I agree with this whole-heartedly. Rust is a LANGUAGE and C is a LANGUAGE. They are used to describe behaviours. When you COMPILE and then RUN them you can measure speed, but that's dependent on two additional bits that are not intrinsically part of the languages themselves.

Now: the languages may expose patterns that a compiler can make use of to improve optimizations. That IS interesting, but it is not a question of speed. It is a question of expressability.


No. As you've made clear, it's a question of being able to express things in a way that gives more information to a compiler, allowing it to create executables that run faster.

Saying that a language is about "expressability" is obvious. A language is nothing other than a form of expression; no more, no less.

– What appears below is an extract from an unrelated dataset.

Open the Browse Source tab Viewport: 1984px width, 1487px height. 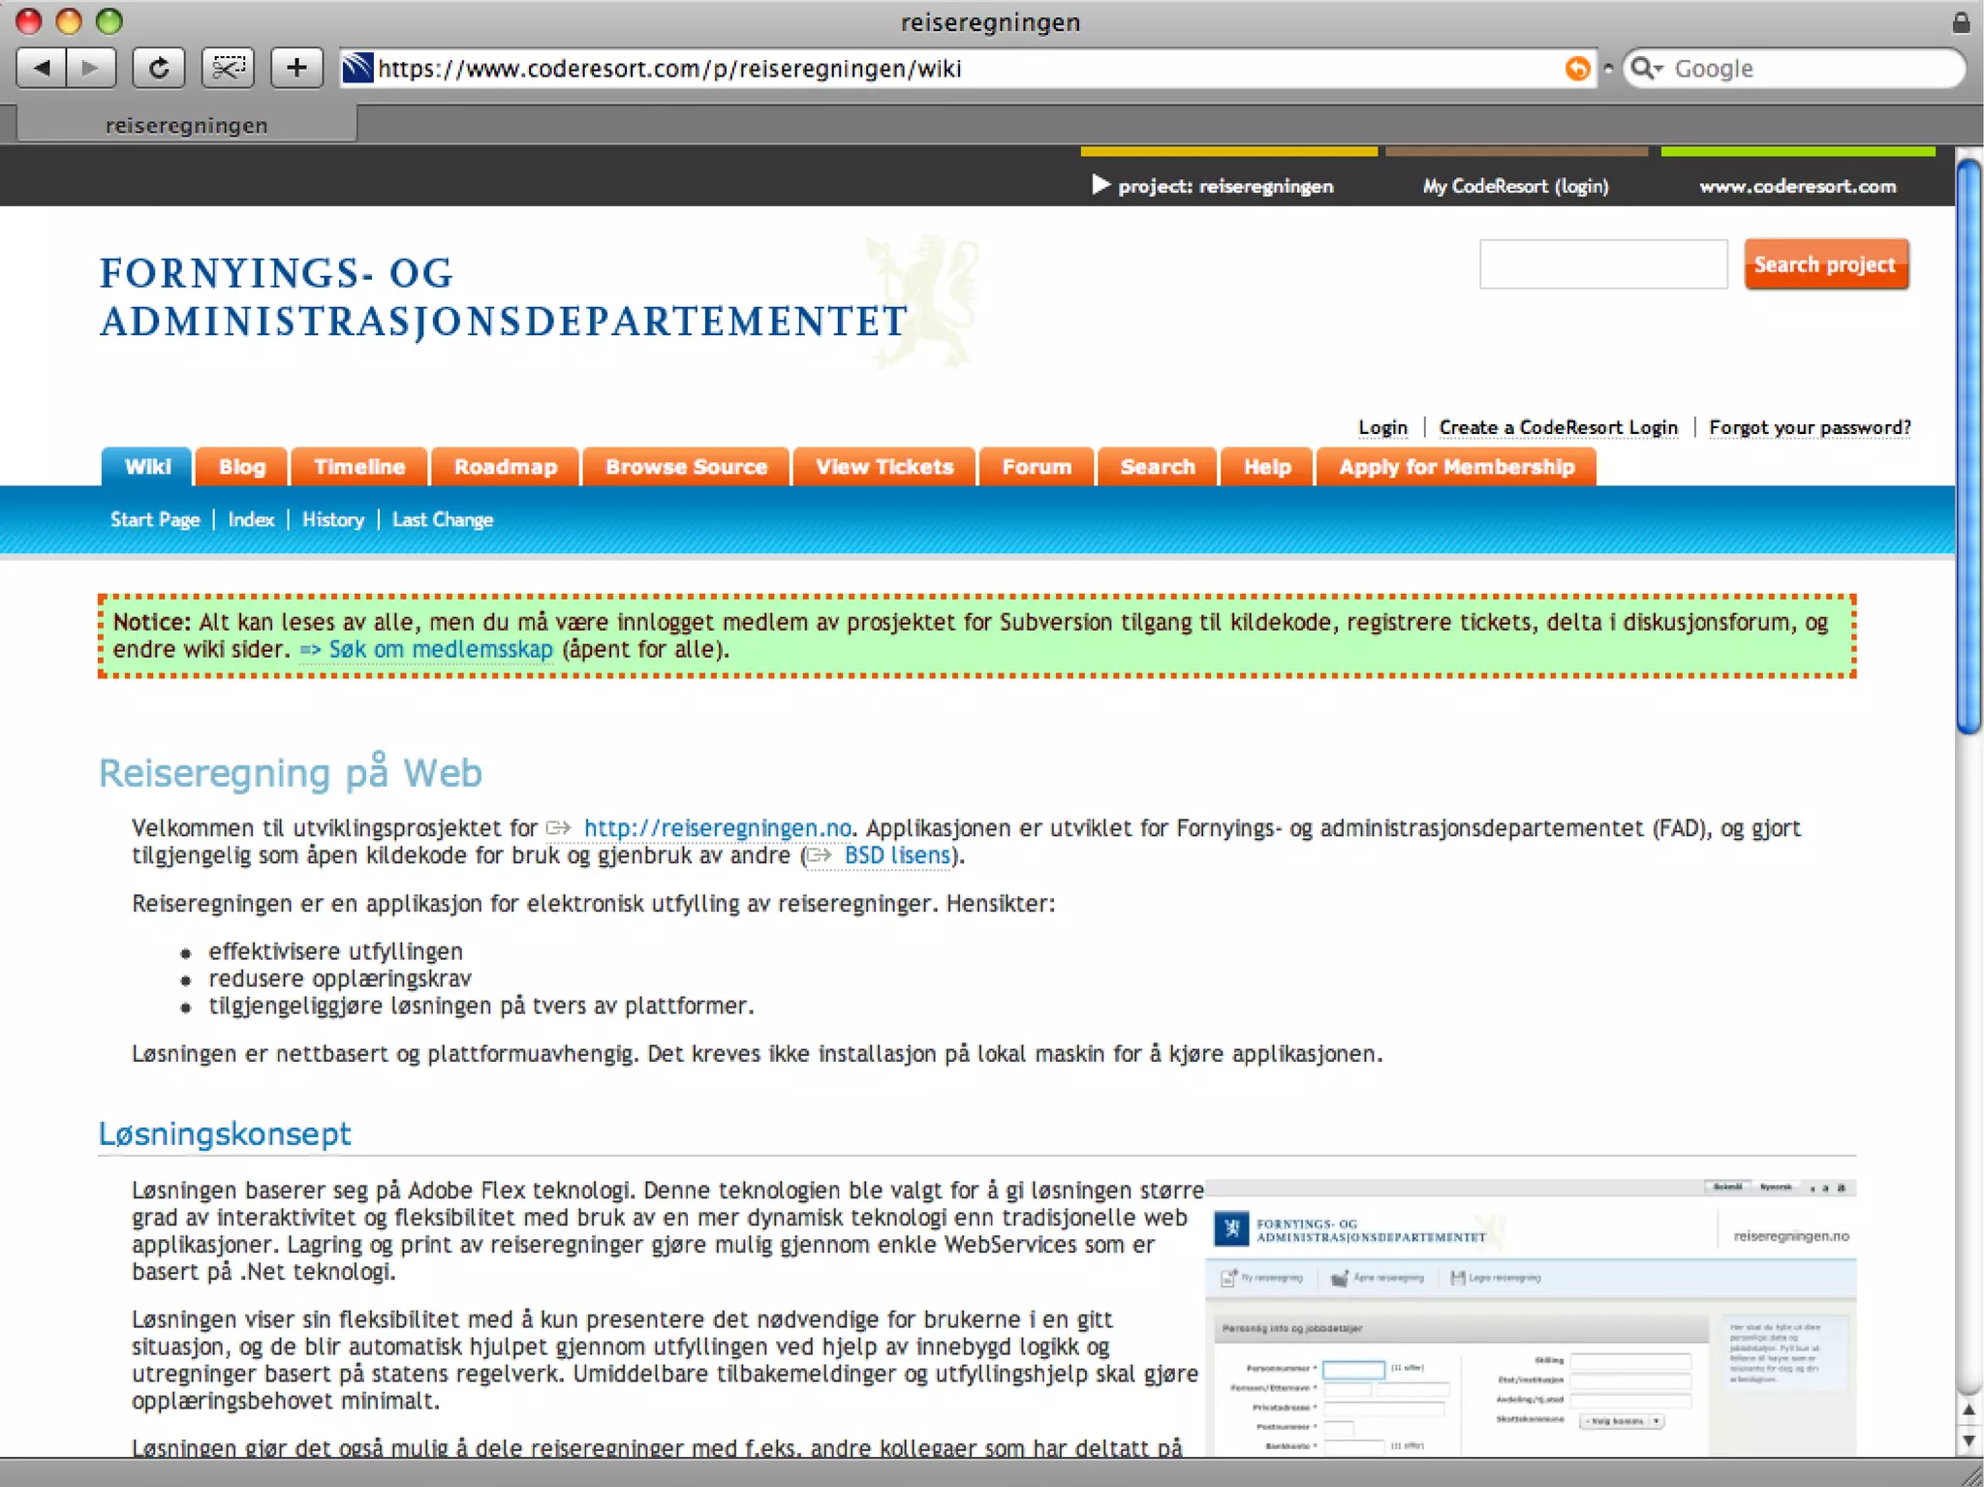coord(686,467)
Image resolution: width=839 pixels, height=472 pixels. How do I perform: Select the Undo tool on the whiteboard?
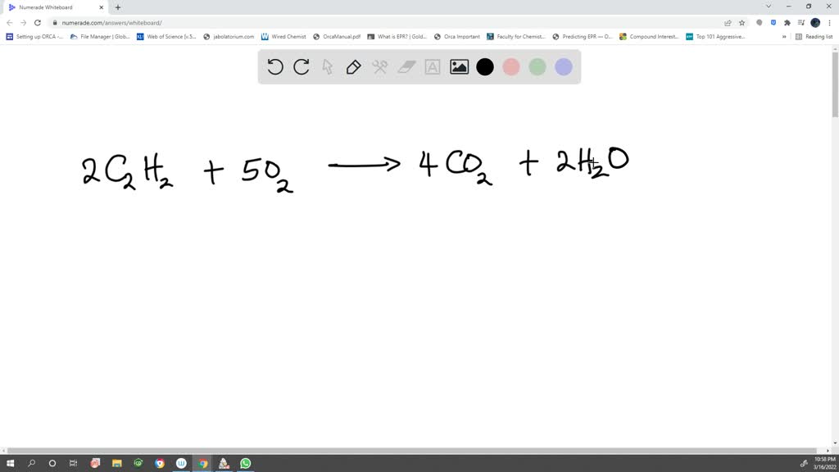tap(274, 67)
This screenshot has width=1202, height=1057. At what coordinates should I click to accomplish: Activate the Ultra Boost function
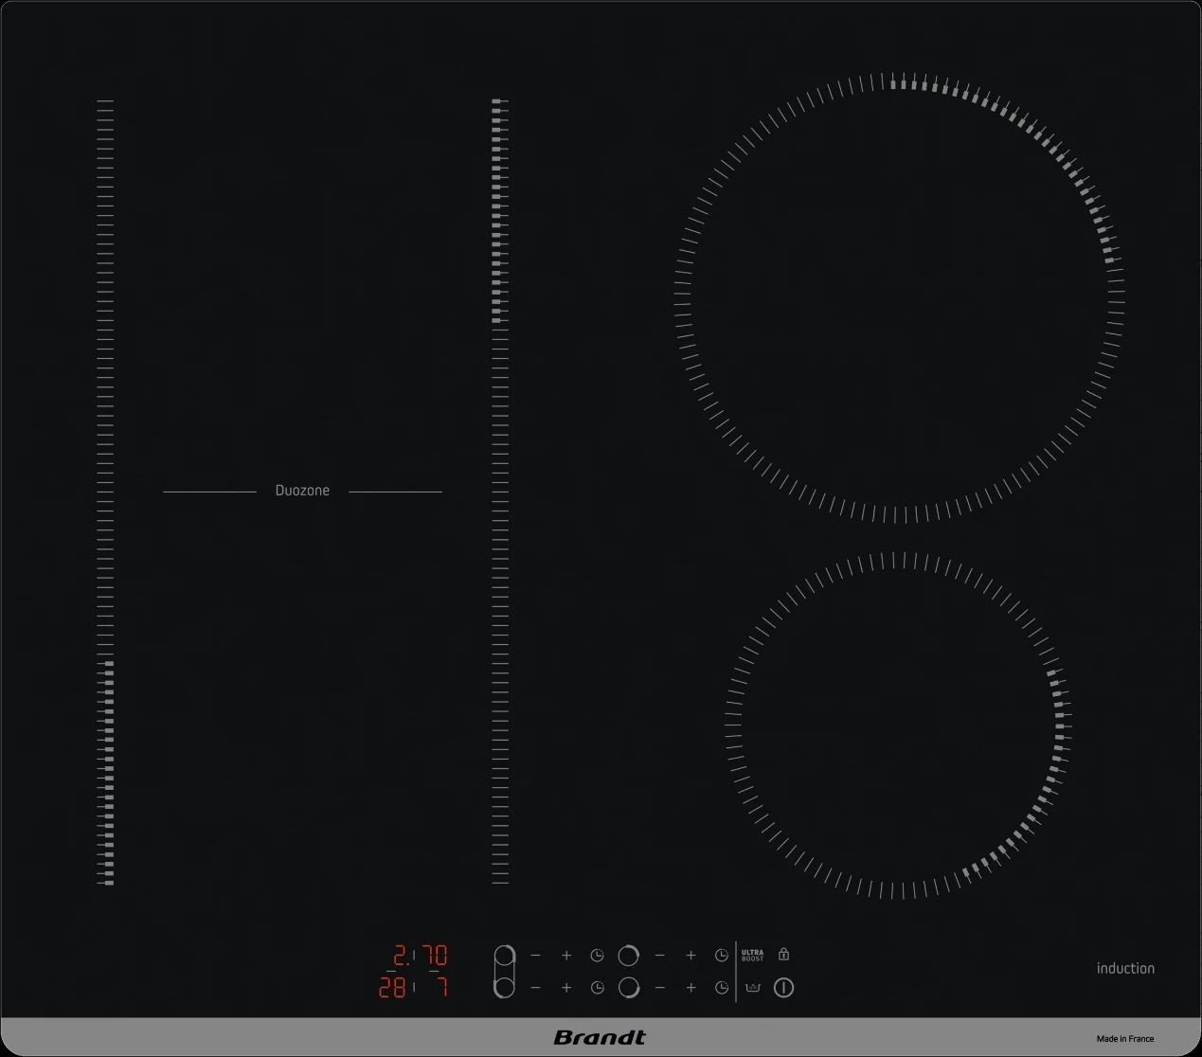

Yes. But the speed is dependent on whether or not the compiler makes use of that information and the machine architecture the compiler is running it on.

Speed is a function of all three -- not just the language.

Optimizations for one architecture can lead to perverse behaviours on another (think cache misses and memory layout -- even PROGRAM layout can affect speed).

These things are out of scope of the language and as engineers I think we ought to aim to be a bit more precise. At a coarse level I can understand and even would agree with something like "Python is slower than C", but the same argument applies there as well.

But at some point objectivity ought to enter the playing field.


> ... it's a question of being able to express things in a way that gives more information to a compiler, allowing it to create executables that run faster.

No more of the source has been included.